Choices Speak Louder than Questions

ICLR 2026 Conference SubmissionAnonymous Authors

OpenReview Score: 6.0 Download Report PDF

large language modelevaluation methodologiesmultiple choice question

Recent findings raise concerns about whether the evaluation of Multiple-Choice Question Answering (MCQA) accurately reflects the comprehension abilities of large language models. This paper explores the concept of \textit{choice sensitivity}, which refers to the tendency for model decisions to be more influenced by the answer options than by a genuine understanding of the question. We introduce a new scoring method called Normalized Probability Shift by the Question (NPSQ), designed to isolate the impact of the question itself and provide a more reliable assessment of comprehension. Through experiments involving various input formats, including cloze, symbols, and hybrid formats, we find that traditional scoring methods — such as those based on log-likelihood or its length-normalized variant — are vulnerable to superficial characteristics of the answer choices. In contrast, NPSQ remains stable even when modifications are made to the answer options.

Abstract:

Disclaimer

This report is AI-GENERATED using Large Language Models and WisPaper (A scholar search engine).
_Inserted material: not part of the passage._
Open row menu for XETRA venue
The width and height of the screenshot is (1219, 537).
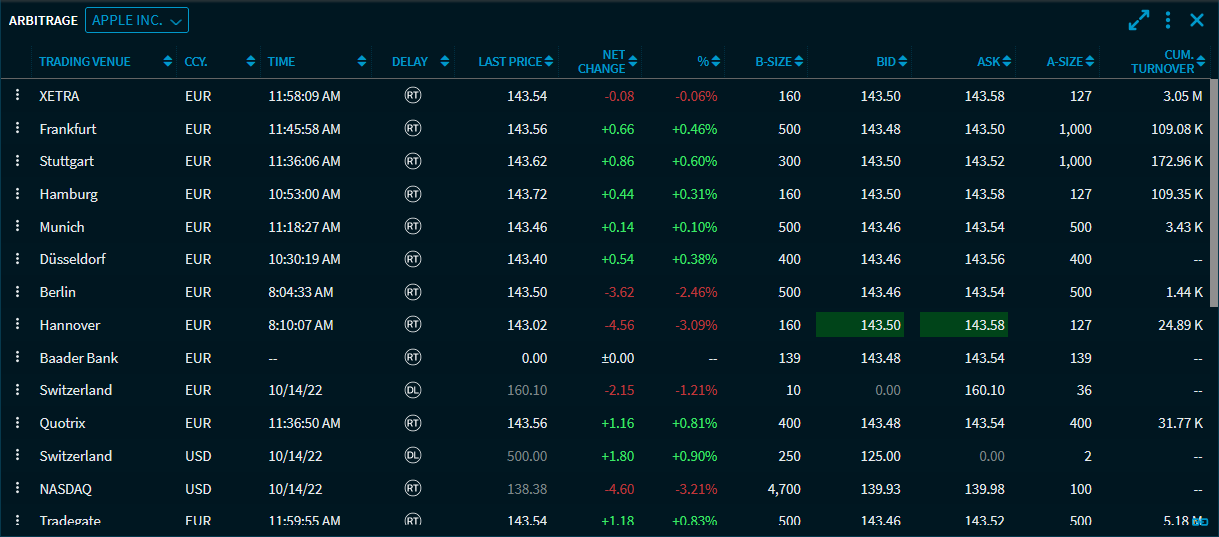click(17, 96)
It analyzes academic papers' tasks and contributions against retrieved prior work. While this system identifies POTENTIAL overlaps and novel directions, ITS COVERAGE IS NOT EXHAUSTIVE AND JUDGMENTS ARE APPROXIMATE. These results are intended to assist human reviewers and SHOULD NOT be relied upon as a definitive verdict on novelty.

NOTE that some papers exist in multiple, slightly different versions (e.g., with different titles or URLs). The system may retrieve several versions of the same underlying work. The current automated pipeline does not reliably align or distinguish these cases, so human reviewers will need to disambiguate them manually.
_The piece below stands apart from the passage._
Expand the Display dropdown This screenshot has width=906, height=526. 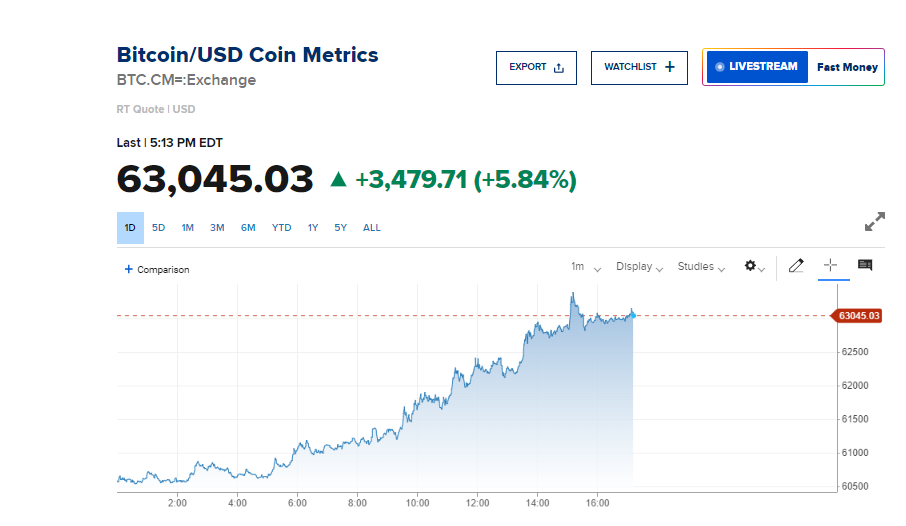639,267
If you have any questions, please contact: mingzhang23@m.fudan.edu.cn

Overview

Overall Novelty Assessment

The paper introduces the concept of choice sensitivity and proposes NPSQ, a scoring method designed to isolate question comprehension from superficial answer-choice cues. It resides in the 'Choices-Only Shortcuts and Artifacts' leaf, which contains three papers total, including this one. This leaf sits within the broader 'Robustness and Bias in MCQ Evaluation' branch, indicating a moderately active research direction focused on exposing systematic flaws in MCQ-based LLM assessment. The taxonomy shows this is a recognized problem area but not yet saturated with solutions.

The taxonomy reveals closely related work in sibling leaves: 'Option Order and Position Sensitivity' examines ordering biases, while 'Consistency and Reliability Issues' addresses response variability across formulations. The parent branch excludes mitigation techniques, which are housed separately under 'Mitigation Strategies and Methodological Improvements.' This structural separation suggests the paper's diagnostic focus—quantifying choice sensitivity—aligns with identifying artifacts rather than proposing comprehensive fixes. Neighboring branches like 'MCQ Format Limitations and Alternatives' question the paradigm itself, providing broader context for why choice-level shortcuts matter.

Among twenty-two candidates examined, none clearly refute the three core contributions. The concept of choice sensitivity was assessed against five candidates with zero refutations; NPSQ scoring against seven candidates, also zero; and the robustness evaluation framework against ten candidates, again zero. This suggests that within the limited search scope—top-K semantic matches plus citation expansion—the specific formulation of choice sensitivity and the NPSQ metric appear distinct from prior diagnostic methods. However, the sibling papers in the same taxonomy leaf likely address overlapping phenomena, though their exact methodological approaches may differ.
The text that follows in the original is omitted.